(Saved entries)

+++

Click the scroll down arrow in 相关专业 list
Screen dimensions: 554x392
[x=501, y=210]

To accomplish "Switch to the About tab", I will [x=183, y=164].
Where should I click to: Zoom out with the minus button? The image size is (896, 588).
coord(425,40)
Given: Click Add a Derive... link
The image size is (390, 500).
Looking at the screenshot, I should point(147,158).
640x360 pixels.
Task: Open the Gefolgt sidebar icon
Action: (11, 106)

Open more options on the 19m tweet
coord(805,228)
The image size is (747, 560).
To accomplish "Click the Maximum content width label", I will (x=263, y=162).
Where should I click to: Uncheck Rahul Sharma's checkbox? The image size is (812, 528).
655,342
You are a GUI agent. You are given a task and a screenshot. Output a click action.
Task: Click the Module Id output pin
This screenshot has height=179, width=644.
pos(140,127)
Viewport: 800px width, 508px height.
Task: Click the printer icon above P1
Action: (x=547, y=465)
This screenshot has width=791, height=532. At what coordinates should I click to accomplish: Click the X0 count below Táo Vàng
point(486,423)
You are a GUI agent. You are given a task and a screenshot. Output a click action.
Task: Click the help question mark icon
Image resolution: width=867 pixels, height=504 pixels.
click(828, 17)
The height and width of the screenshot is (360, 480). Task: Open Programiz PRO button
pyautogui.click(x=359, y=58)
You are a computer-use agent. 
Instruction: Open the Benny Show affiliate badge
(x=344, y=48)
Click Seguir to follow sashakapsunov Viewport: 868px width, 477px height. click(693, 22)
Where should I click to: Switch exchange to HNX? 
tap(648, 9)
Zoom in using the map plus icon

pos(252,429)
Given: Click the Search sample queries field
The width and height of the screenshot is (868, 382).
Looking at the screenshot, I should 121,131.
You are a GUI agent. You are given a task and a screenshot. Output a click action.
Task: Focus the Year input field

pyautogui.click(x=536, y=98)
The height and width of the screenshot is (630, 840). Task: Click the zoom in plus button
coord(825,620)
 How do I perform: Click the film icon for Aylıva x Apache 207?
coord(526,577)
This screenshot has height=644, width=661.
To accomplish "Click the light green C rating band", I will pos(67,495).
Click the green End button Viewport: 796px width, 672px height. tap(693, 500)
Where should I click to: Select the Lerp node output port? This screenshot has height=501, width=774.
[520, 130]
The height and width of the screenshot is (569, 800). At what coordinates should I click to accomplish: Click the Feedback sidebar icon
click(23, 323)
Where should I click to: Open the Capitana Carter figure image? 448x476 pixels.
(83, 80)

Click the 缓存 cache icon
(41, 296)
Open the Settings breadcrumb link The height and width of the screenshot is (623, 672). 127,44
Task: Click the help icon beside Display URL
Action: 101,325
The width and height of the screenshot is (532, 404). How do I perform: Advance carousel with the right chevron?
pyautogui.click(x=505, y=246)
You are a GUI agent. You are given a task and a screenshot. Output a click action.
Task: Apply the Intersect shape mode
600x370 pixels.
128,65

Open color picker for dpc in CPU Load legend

+++

Tally up the lines above containing "green"; the number is the full answer.

2